5 minute read

Azure CLI is a good alternative to using Azure PowerShell. It is idempotent, and is a great fit for Continuos Integration scenarios. But in the process of making Azure Cli compatible with bash pwsh cmd etc, az does not fit PowerShell when automated. Most problems can be solved with some helper functions, and this post is here to show you how.

In this article I will show you my approach to a helper method to ensure and monitor Azure Cli results, in Power Shell.

Skip to the end if you just want some code to copy. 🖨

This article was written with az cli v2.13.0 and PowerShell 5.0+ in mind.

Non-working example

Lets start off with a non-working example to show what is the problem with az commands in PowerShell

# Configure Error Action Preference Stop to stop on any error
$ErrorActionPreference = 'Stop'

# Create and setup app-service
az webapp create --resource-group $resourceGroup --name $appName

az webapp config set `
    --resource-group $resourceGroup `
    --name $appName `
    --always-on $true `
    --ftps-state FtpsOnly

Why does this not work?

If the first az webapp create fails, execution will continue. The az webapp config will also fail as a result. But the script will happily continue. If this was on your CI pipeline no error would be reported, and the CI build would be Green.

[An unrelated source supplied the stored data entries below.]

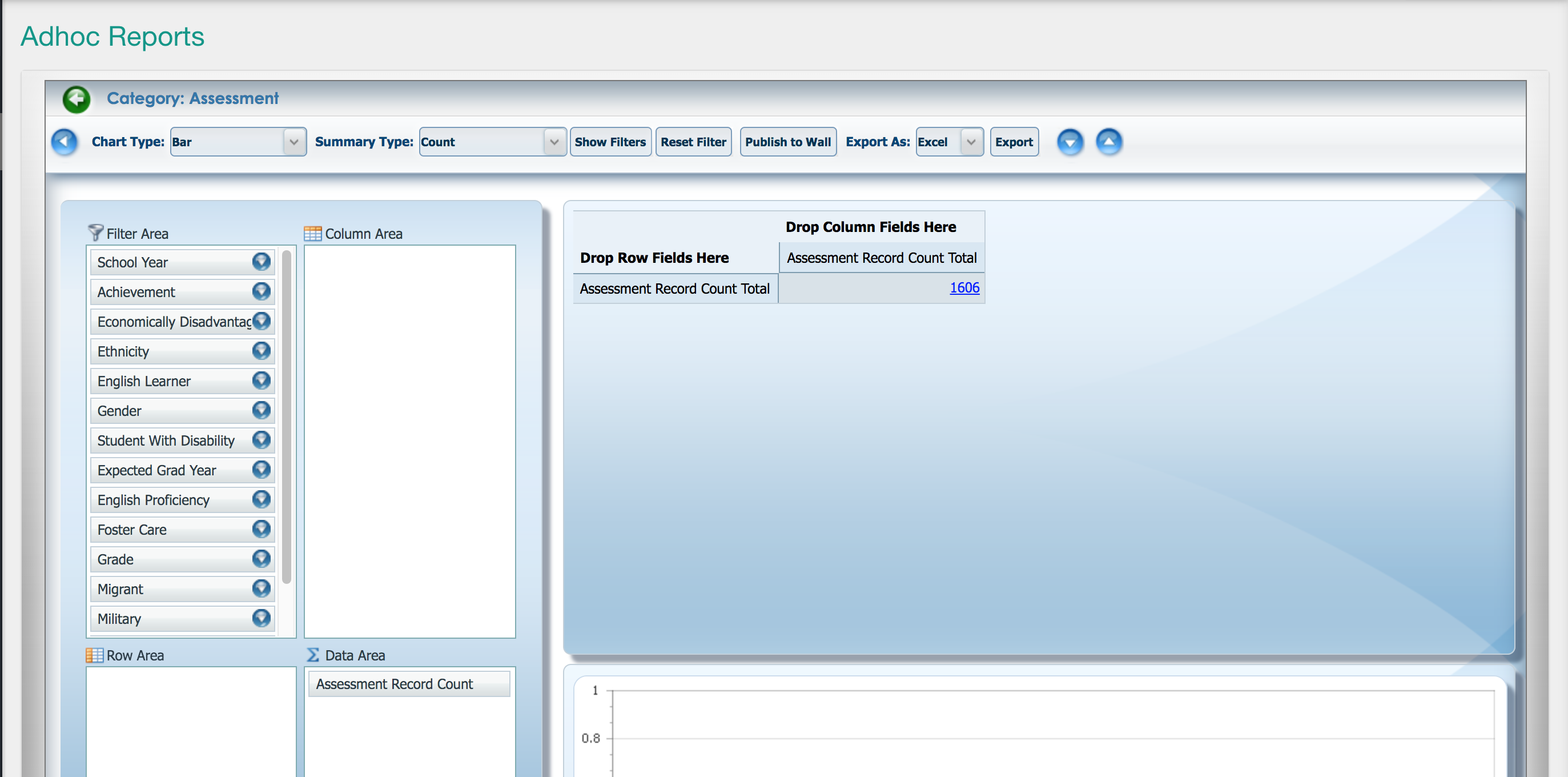The height and width of the screenshot is (777, 1568).
Task: Click the blue collapse arrow icon on toolbar
Action: 1071,142
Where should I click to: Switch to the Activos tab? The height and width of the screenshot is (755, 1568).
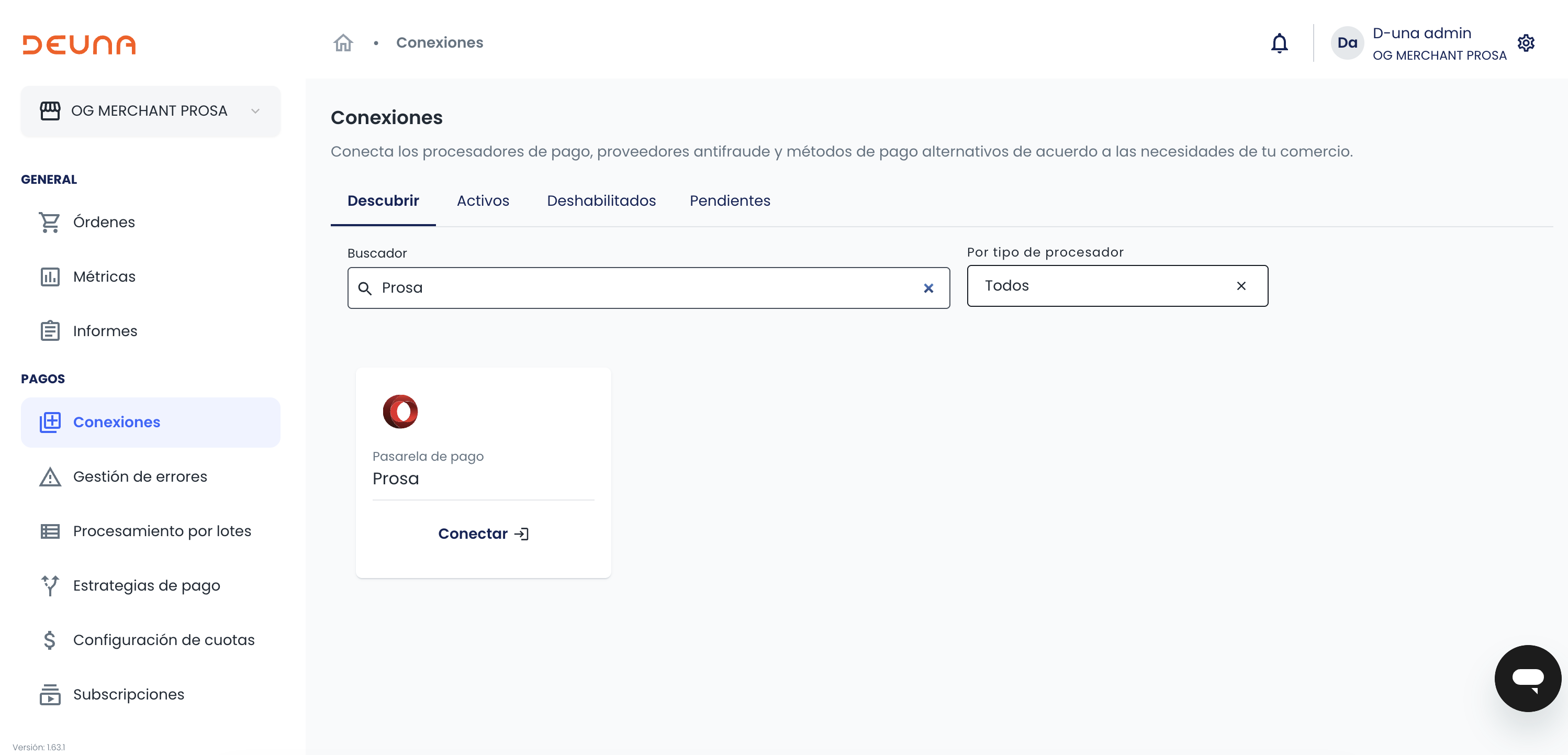click(x=483, y=201)
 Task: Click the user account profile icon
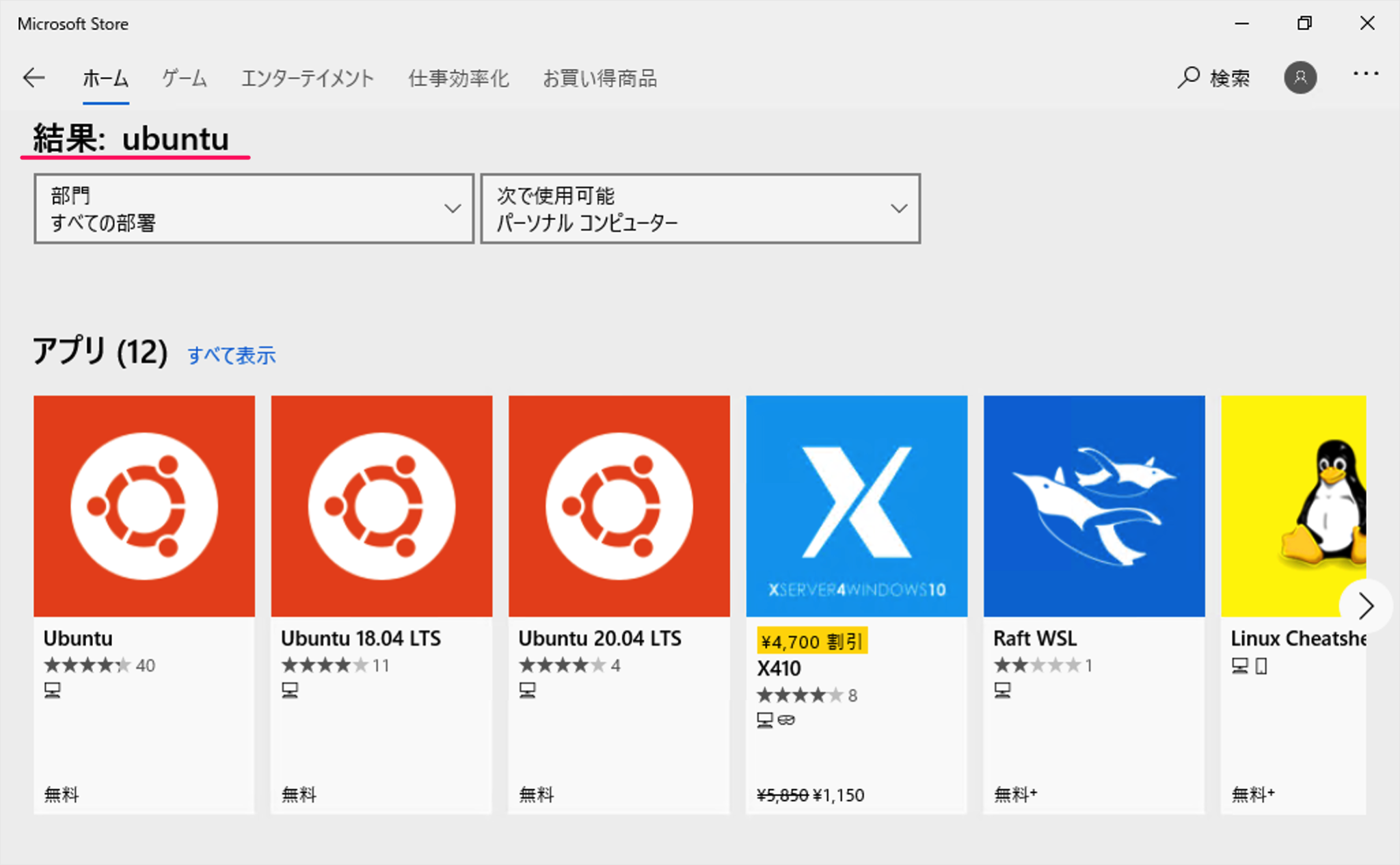[x=1300, y=77]
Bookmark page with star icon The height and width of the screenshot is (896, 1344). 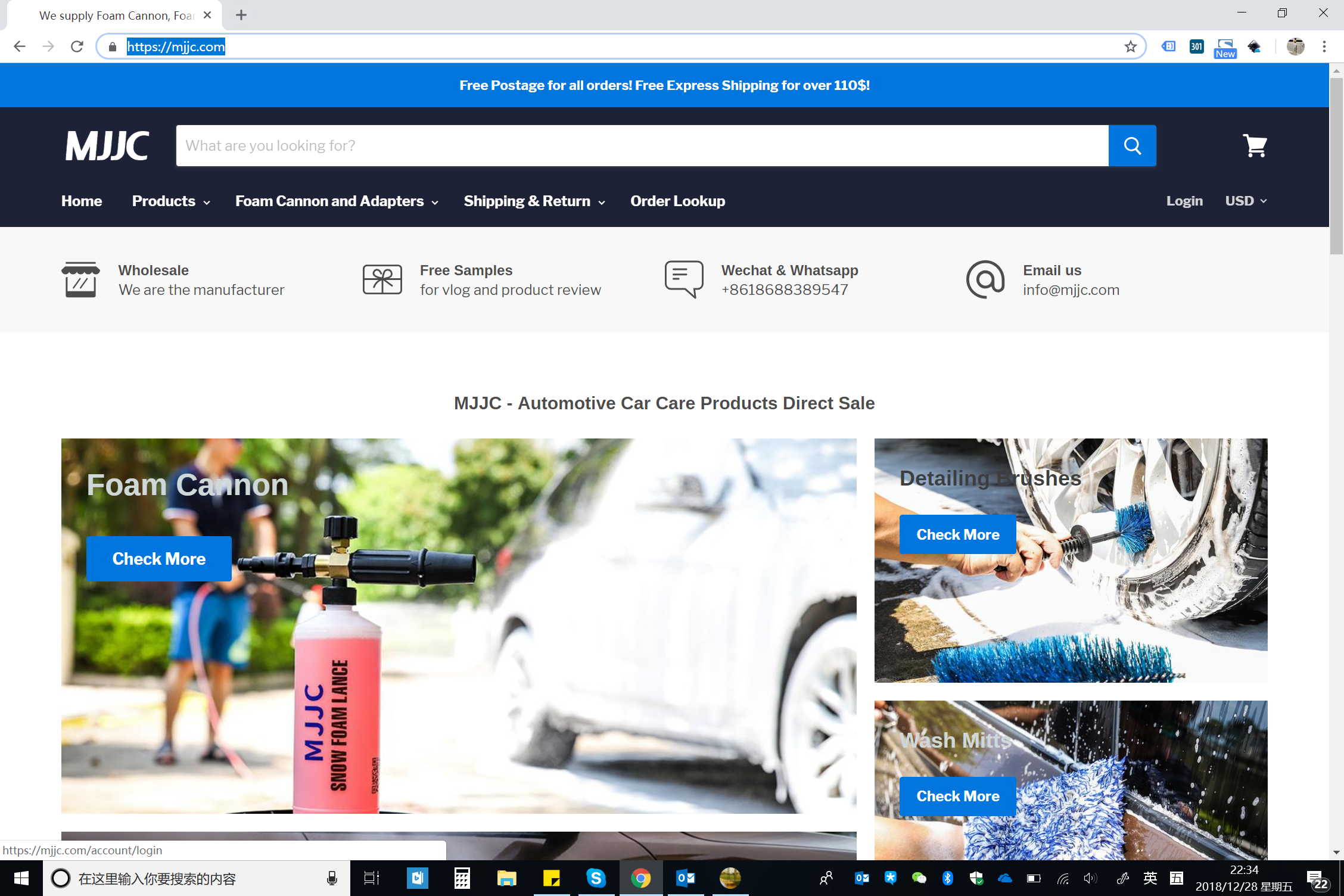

How can I avoid continuing on errors?

Check $LASTEXITCODE after every az command. If az has an error, it will print the error to console and exit with a non-zero ExitCode.

az webapp create --resource-group $resourceGroup --name $appName
if ($LASTEXITCODE -ne 0) {
  Write-Error "az failed with exit code $LASTEXITCODE" -ErrorAction 'Stop'
}

This seems like a lot of code to write on every az command?

Helper methods to the rescue. We can create a simple “Test” to ensure the exit code is non-zero.

Function Test-LastExitCode {
  if($LastExitCode -ne 0 ) {
    Write-Error "Operation failed with exit code $LastExitCode" -ErrorAction 'Stop'
  }
}
# We now have a single line error handling
az webapp create --resource-group $resourceGroup --name $appName
Test-LastExitCode

Using az output in PowerShell

az by default returns a JSON result if the command is successful. This can be converted to PowerShell objects for easy consumption. If it errors, the result is always empty or null.

We pipe the result into ConvertFrom-Json to parse this into a powershell native format.

$appInfo = az webapp create --resource-group $resourceGroup --name $appName | ConvertFrom-Json
Test-LastExitCode

# Use the returned data as a Powershell Object, nice!
Write-Output $appInfo.defaultHostName

Combining Error Handling and Output

What if we use the powershell pipe to both parse the exit code and the Json result?

The full code of the PowerShell az cli converter I use is found below. Include this in a module, or at the top of your file for reliable az scripting. 🚀

Function ConvertFrom-AzureCli {
  [CmdletBinding()]
  param (
    [Parameter(ValueFromPipeline)] [string] $line
  )
  begin {
    # Collect all lines in the input
    $lines = @()
  }

  process {
    # 'process' is run once for each line in the input pipeline.
    $lines += $line
  }

  end {
    # Azure Cli errors and warnings change output colors permanently.
    # Reset the shell colors after each operation to keep consistent.
    [Console]::ResetColor()

    # If the 'az' process exited with a non-zero exit code we have an error.
    # The 'az' error message is already printed to console, and is not a part of the input.
    if ($LASTEXITCODE) {
        Write-Error "az exited with exit code $LASTEXITCODE" -ErrorAction 'Stop'
    }

    $inputJson = $([string]::Join("`n", $lines));
    # We expect a Json result from az cli if we have no error. The json result CAN be $null.
    $result = ConvertFrom-Json $inputJson
    return $result
  }
}

Best-practice usage:

# I recommend using StrictMode to catch issues such as missing fields and unused variables early
Set-StrictMode -Version 'latest'
$ErrorActionPreference = 'Stop'

# Ensure app-service exists
$appInfo = (az webapp create `
  --resource-group $resourceGroup `
  --name $appName `
  | ConvertFrom-AzureCli
  )

# Ensure app-service configuration
az webapp config set `
    --ids $appInfo.id `
    --always-on $true `
    --ftps-state FtpsOnly `
 | ConvertFrom-AzureCli

Write-Output "Success!"

That’s all! I hope this could help setup a better PowerShell and Azure CLI pipeline.